Sterilization deals with the destruction of microorganisms by exposing materials to conditions that are rapidly lethal to
them. The validation of these processes generally relies on the use of resistant microorganisms termed biological indicators (BIs) that are positioned within the sterilizer. The destruction of these microorganisms during validation confirms the
lethality of the process for the routine use of the sterilizer. Routine sterilization must be sufficiently lethal to the bioburden
expected on or in the materials being processed. Information about the process resistance of both the BI and bioburden is
essential to understanding process effectiveness. Over- or under-estimating the resistance of either the indicator or the
indigenous bioburden can lead to failed validation studies, potentially contaminated batches, sterility failure investigations,
and other serious situations.
Determination of microbial resistance
Determining microbial resistance once was only the concern of BI manufacturers and firms producing terminally sterilized products.
There are several instances in which the firm using BIs could benefit by making its own resistance determination. These situations
arise when either spore strips or suspension indicators are used as follows:
- Spore strips are labeled by their manufacturer, with resistance based on their test methods and laboratory media. Differences
in the methods and media at the end user's site can lead to altered resistance.
- Suspensions of BIs come with a labeled resistance as well. That value is for the specific lot when tested as a spore strip.
BI manufacturers caution their customers that these values may change when the indicator is inoculated onto a different substrate.
- Elastomeric closures have been shown to alter the resistance of BI organisms dried on their surface as is currently expected
in regulatory submissions
- Resistance determination and screening of bioburden organisms can be detected in presterilization sampling
- BI resistance is determined in support of cycle development, initial or revalidation of terminal sterilization processes
- Sterility-test and media-fill failure investigations sometimes incorporate concerns regarding the resistance of presterilization
BI evaluation resistometer (BIER) vessels have been used for more than 50 years to measure the resistance of bacterial spores
when monitoring steam-sterilization processes. The earliest designs of steam-BIER vessels were developed by food-processing
technologists, and were based on the concept of retorts used in the food-processing industry. These steam retorts maintained
a large volume and constant flow of steam under pressure in an environment in which BI units were quickly inserted and removed.

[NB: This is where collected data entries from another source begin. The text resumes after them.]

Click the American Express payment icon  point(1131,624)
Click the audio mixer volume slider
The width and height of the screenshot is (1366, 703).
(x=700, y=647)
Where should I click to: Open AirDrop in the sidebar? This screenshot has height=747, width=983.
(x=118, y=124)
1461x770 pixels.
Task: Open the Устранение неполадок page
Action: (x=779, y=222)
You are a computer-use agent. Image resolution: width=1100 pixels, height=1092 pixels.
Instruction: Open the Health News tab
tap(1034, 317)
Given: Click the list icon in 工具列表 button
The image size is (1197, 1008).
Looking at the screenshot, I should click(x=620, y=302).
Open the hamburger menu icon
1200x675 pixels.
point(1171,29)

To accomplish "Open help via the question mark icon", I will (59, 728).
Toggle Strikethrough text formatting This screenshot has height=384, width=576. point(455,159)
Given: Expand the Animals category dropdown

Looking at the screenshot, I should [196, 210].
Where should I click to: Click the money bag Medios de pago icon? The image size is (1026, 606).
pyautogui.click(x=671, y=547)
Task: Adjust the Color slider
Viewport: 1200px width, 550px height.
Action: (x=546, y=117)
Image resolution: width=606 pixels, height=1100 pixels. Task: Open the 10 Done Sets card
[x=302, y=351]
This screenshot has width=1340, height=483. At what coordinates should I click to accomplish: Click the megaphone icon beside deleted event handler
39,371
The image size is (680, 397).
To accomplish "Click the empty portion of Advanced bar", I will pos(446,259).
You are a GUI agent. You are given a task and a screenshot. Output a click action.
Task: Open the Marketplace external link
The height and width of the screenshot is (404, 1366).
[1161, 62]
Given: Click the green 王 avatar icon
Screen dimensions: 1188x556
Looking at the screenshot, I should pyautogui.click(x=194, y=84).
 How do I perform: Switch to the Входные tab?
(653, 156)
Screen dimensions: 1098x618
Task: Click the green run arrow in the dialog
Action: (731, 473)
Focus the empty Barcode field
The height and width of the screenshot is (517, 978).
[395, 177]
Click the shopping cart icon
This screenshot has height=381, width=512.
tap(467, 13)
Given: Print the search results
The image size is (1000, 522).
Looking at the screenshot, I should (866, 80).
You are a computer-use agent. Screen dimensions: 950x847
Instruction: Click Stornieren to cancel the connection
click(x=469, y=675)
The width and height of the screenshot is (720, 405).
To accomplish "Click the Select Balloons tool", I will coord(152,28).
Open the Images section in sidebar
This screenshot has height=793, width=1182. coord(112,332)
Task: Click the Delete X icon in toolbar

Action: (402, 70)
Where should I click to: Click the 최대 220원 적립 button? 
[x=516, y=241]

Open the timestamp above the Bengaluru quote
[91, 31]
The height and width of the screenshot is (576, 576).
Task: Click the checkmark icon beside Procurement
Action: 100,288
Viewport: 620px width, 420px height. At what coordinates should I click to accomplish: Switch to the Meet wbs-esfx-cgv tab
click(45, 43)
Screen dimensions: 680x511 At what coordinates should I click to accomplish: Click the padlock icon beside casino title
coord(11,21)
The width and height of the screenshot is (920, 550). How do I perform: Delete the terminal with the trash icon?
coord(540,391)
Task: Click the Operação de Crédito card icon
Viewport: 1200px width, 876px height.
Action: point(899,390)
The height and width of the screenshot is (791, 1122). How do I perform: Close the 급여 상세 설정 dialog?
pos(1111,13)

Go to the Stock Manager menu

This process provided a nearly instantaneous come-up and cool-down condition for the exposed samples.
Medical and pharmaceutical technologists developed BIER vessels around conventional autoclave technology. The autoclave is
a steam-pressure vessel in which materials are placed into a chamber at ambient pressure. The door is closed, steam is admitted
into the chamber, and steady-state conditions are achieved. With specially engineered systems using very small chambers, the
system can achieve nearly instantaneous come-up and cool-down conditions.
These special sterilizers were almost exclusively custom designed. Today, commercial units are offered by a limited number
of manufacturers. The Fedegari system (model FOB 3, Fedegari Autoclavi SpA, Povia, Italy) tested in this study is a 140-L
laboratory steam autoclave with an accessory attachment that allows rapid sample insertion into a chamber at steady-state
conditions and rapid removal of the sample. The chamber's internal sample guide can be removed from the interior of the unit,
thus allowing the unit to be used as a standard laboratory autoclave. This BIER vessel design can be used not only for BIs,
but also for chemical indicators and process-challenge devices.
The BIER vessel establishes a steady-state condition within a small sterilization chamber and relies on the rapid insertion
and removal of samples for the conduct of the D-value determination. In its purest form, the BIER operates as a square wave system, in which the samples are instantaneously
taken from ambient conditions, brought to the sterilizing condition, and returned to ambient conditions (see Figure 1). BIER-vessel
standards for saturated steam mandate a maximum of 10 s for the come-up and come-down steps.
Figure 1: The BIER vessel's square-wave system. Samples placed
in the BIER vessel are taken from ambient conditions, brought to the
sterilizing condition, and returned to the ambient conditions.